Hilfe bei hormonellen Dysbalancen

Leptinresistenz kann Ihr Energieniveau, Gewicht und Ihre Stimmung beeinflussen. Stellen Sie fest, dass Lebensstilanpassungen nicht ausreichen, oder sind Sie unsicher über die Ursache Ihrer Beschwerden? Finden Sie heraus, welche Unterstützungsformen helfen können, Ihre Hormone wieder ins Gleichgewicht zu bringen.

Und jetzt?

Es wird noch viel Forschung zu Mitteln gegen Leptinresistenz betrieben, und es gibt derzeit keine verfügbare Medikation. Experten sind sich jedoch einig, dass es hilft, Insulinresistenz zu bekämpfen, wodurch oft auch die Empfindlichkeit für Leptin verbessert wird.

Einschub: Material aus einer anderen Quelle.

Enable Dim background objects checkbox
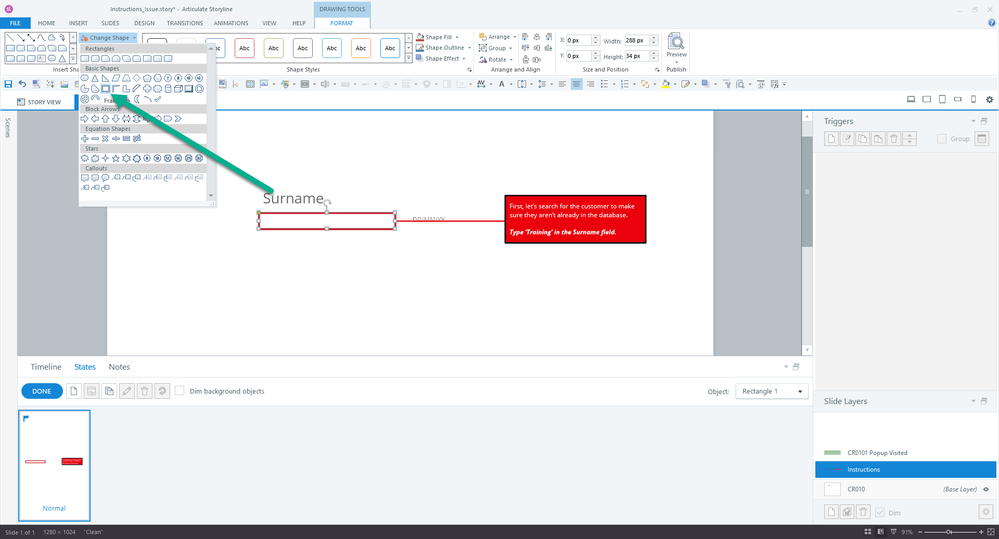180,391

Überprüfen Sie die folgenden Faktoren kritisch und überlegen Sie, wie Sie diese ändern können. Ein zusätzlicher Vorteil: Auch andere Wechseljahresbeschwerden können dadurch gelindert werden.

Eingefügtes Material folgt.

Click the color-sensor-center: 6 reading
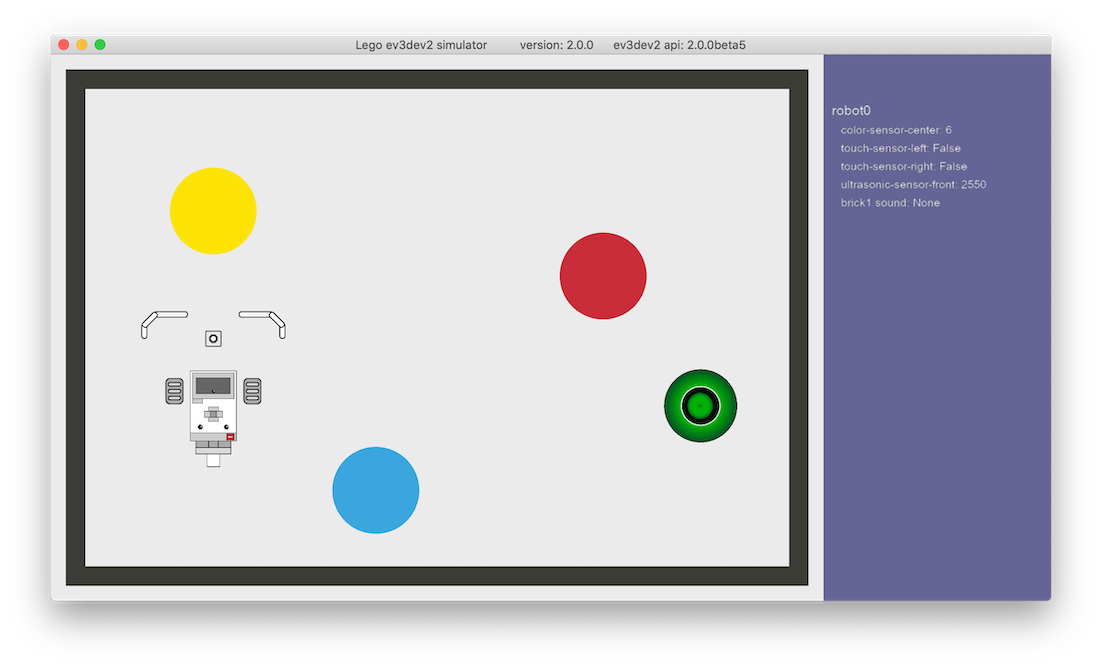This screenshot has width=1102, height=668. pos(895,129)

  • Essen Sie ausreichend Eiweiß: Eiweiß sorgt für ein Sättigungsgefühl und unterstützt Ihre Muskelmasse, was wichtig für die Regulierung von Appetit und Energiebilanz ist. Eine eiweißarme Ernährung scheint die Leptinspiegel im Körper zu erhöhen.
  • Reduzieren Sie Kohlenhydrate und vermeiden Sie schnelle Kohlenhydrate. Kohlenhydrate können die Leptinspiegel erhöhen. Schnelle Kohlenhydrate finden Sie unter anderem in Weißbrot, weißer Pasta, Reis, Müsli, Keksen und anderen zuckerreichen Produkten.
  • Essen Sie viele gesunde Fette. Omega-3-Fettsäuren aus fettem Fisch helfen, die Insulinwerte zu senken. Haben Sie einen Mangel? Dann kann ein Omega-3-Supplement helfen.
  • Essen Sie lösliche Ballaststoffe. Diese helfen Ihnen, Ihr Gewicht zu halten. Lösliche Ballaststoffe finden Sie vor allem in Gemüse, Obst, Hülsenfrüchten, Hafer, Chiasamen und Leinsamen.
  • Kombinieren Sie Cardio- mit Krafttraining. Krafttraining hilft beim Aufbau und Erhalt von Muskelmasse. Cardio ist gut für Herz und Lunge, hebt Ihre Stimmung und hilft Ihnen, besser zu schlafen. Tipp: Das 7-Minuten-Training auf nüchternen Magen verbessert die Insulinempfindlichkeit.
  • Machen Sie Ihren Schlaf zur Priorität. Es ist bekannt, dass schlechter Schlaf die Hormone in Ihrem Körper beeinflusst, einschließlich Leptin, und zu Diabetes und Übergewicht führen kann.

Vermuten Sie, dass Sie leptinresistent sind? Ein Arzt kann die Diagnose stellen und Ihnen helfen, die richtigen Schritte zu unternehmen.